INSTRUCTIONS TO FOLLOW »
The data is to be repeated exactly, with the images removed.

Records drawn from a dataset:
+ + +

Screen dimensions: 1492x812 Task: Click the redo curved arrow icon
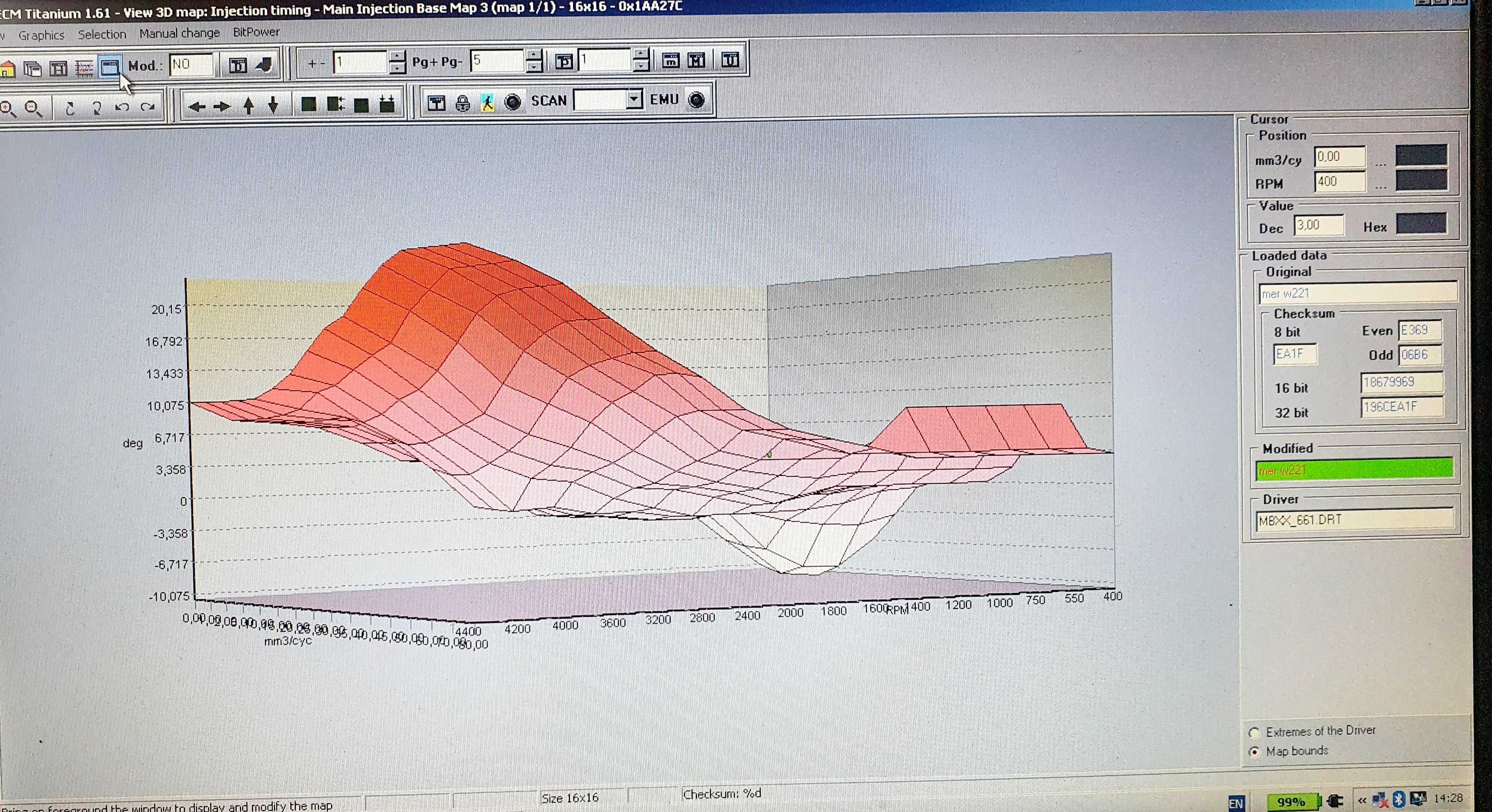pyautogui.click(x=148, y=107)
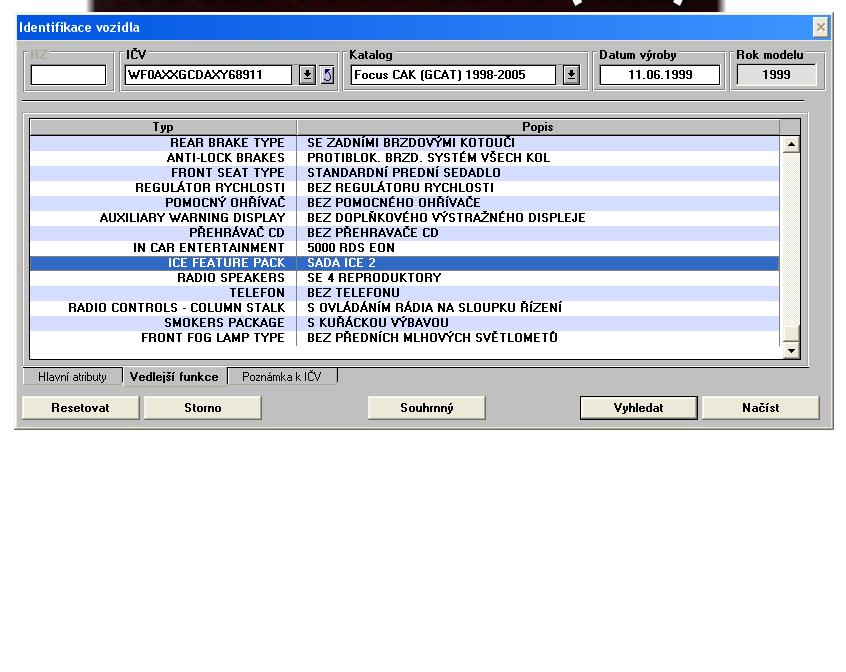This screenshot has width=846, height=672.
Task: Click the Storno button
Action: (202, 408)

+ + +

ANSWER FOR THIS EXERCISE »
Screen dimensions: 1492x812 Task: Click the redo curved arrow icon
pyautogui.click(x=148, y=107)
This screenshot has width=846, height=672.
Task: Click the Storno button
Action: (202, 408)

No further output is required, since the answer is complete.